### WHAT NEEDS TO BE DONE
Your output should be the lines below from the one holding "This screenshot has" through the one holding "Click the artifacts package box icon", transcribed exactly, with no pictures.

### DATA SECTION

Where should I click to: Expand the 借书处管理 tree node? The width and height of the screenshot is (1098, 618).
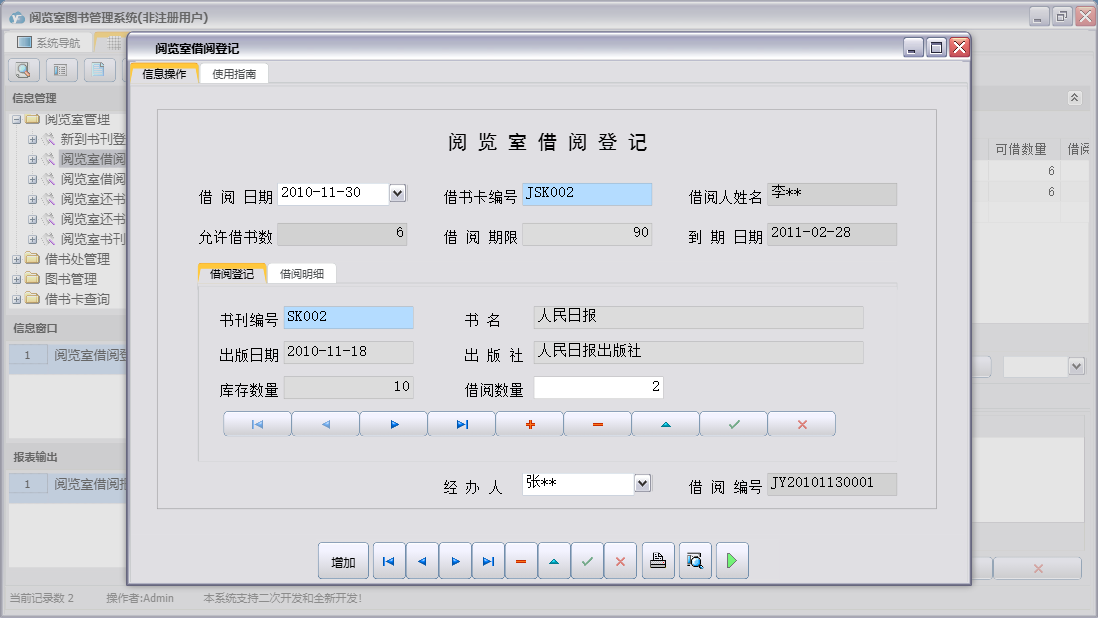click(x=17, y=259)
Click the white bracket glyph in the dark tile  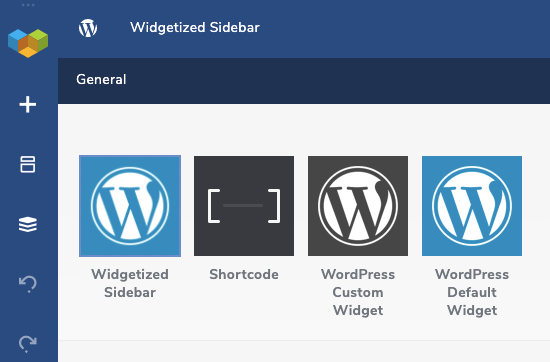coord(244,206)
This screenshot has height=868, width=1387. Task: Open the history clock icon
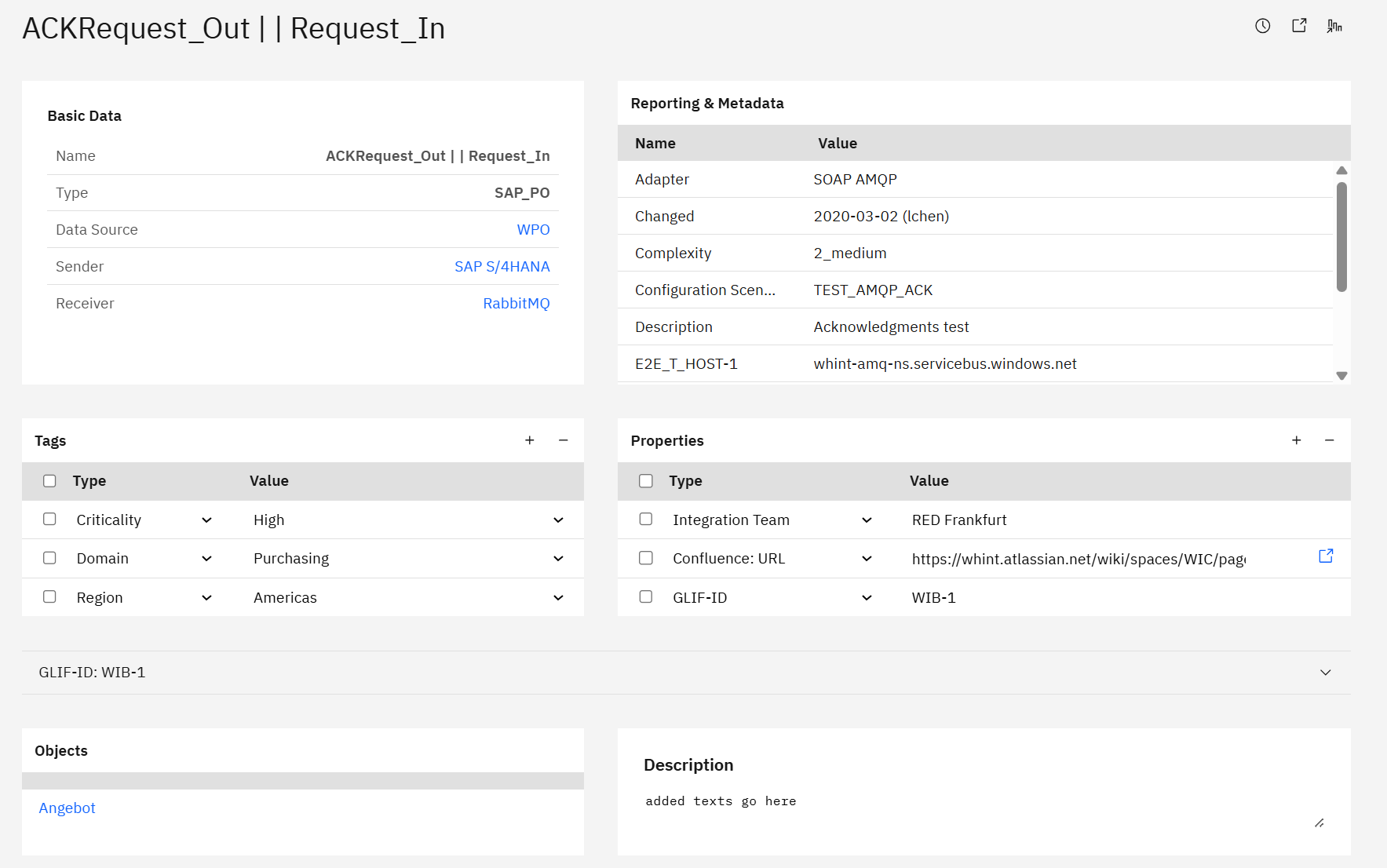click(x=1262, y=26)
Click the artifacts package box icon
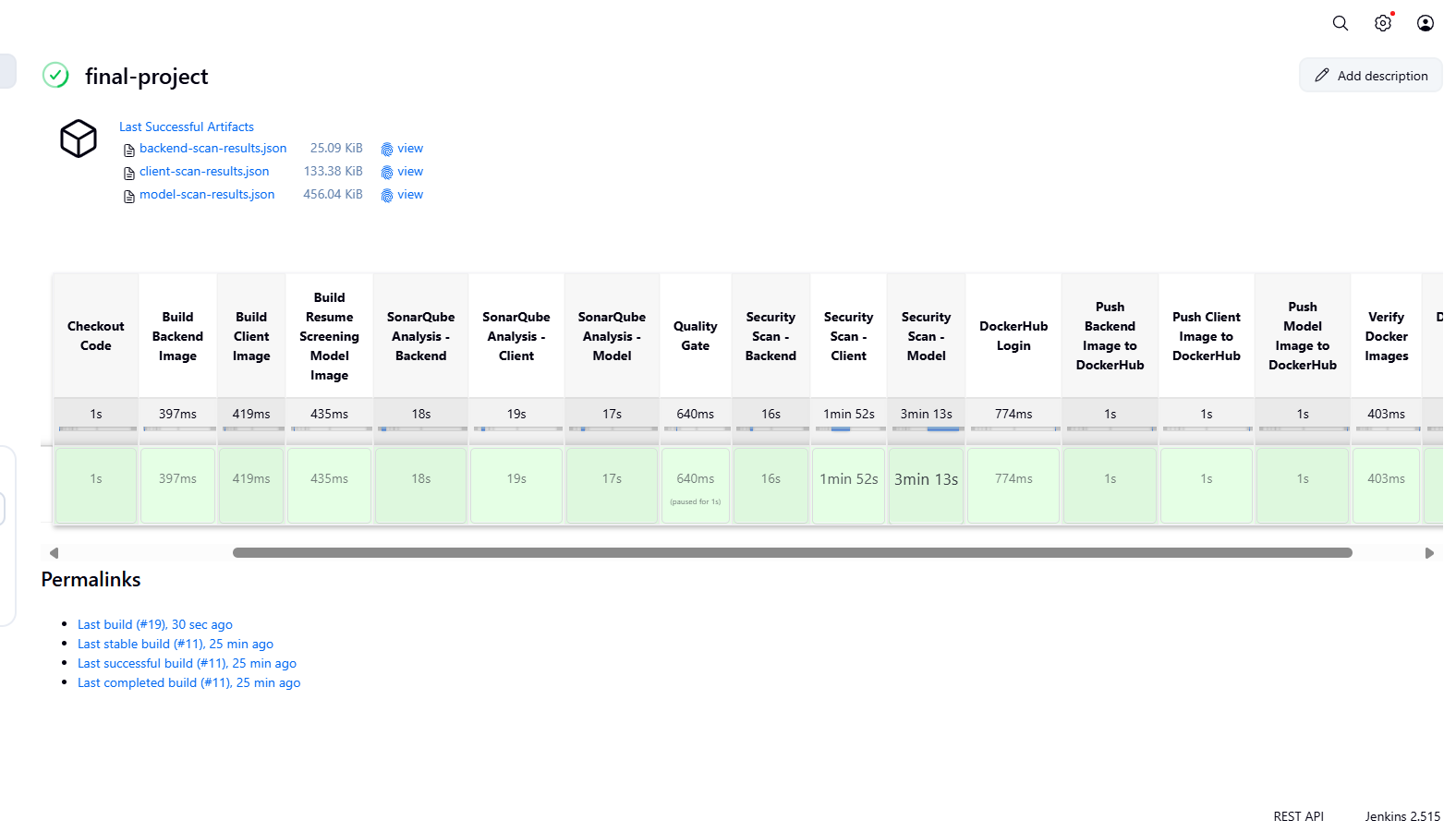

---

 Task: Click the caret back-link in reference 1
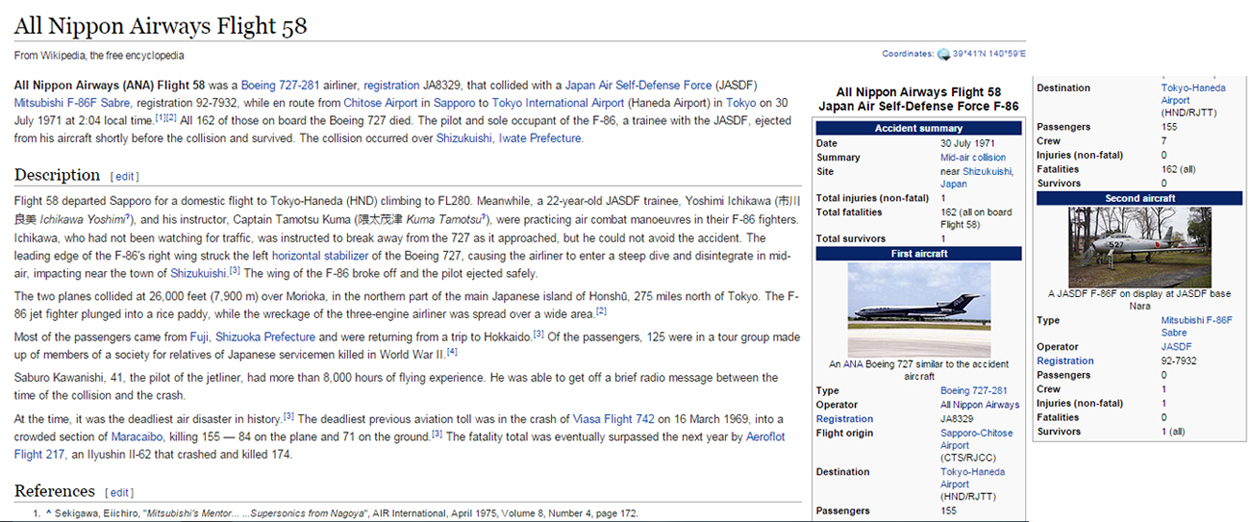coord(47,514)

* * *

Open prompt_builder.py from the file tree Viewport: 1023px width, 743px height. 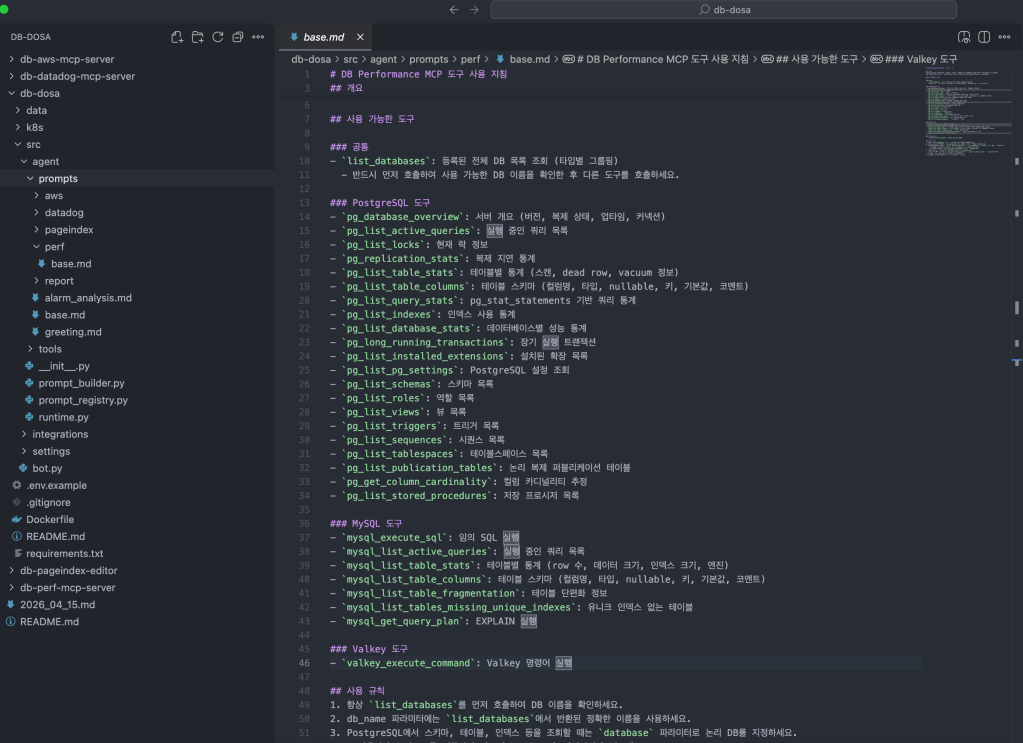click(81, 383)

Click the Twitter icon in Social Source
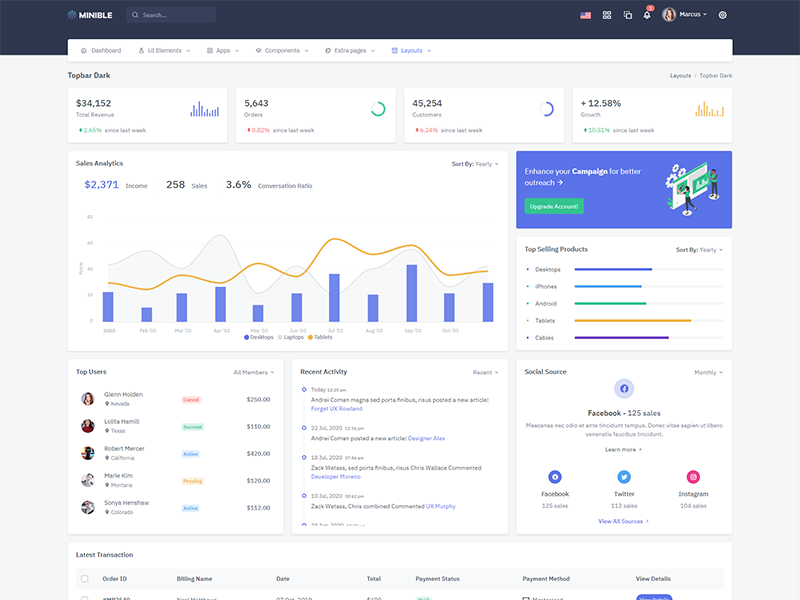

### OUTPUT
This screenshot has height=868, width=1387. Task: Open the history clock icon
click(x=1262, y=26)
Click the artifacts package box icon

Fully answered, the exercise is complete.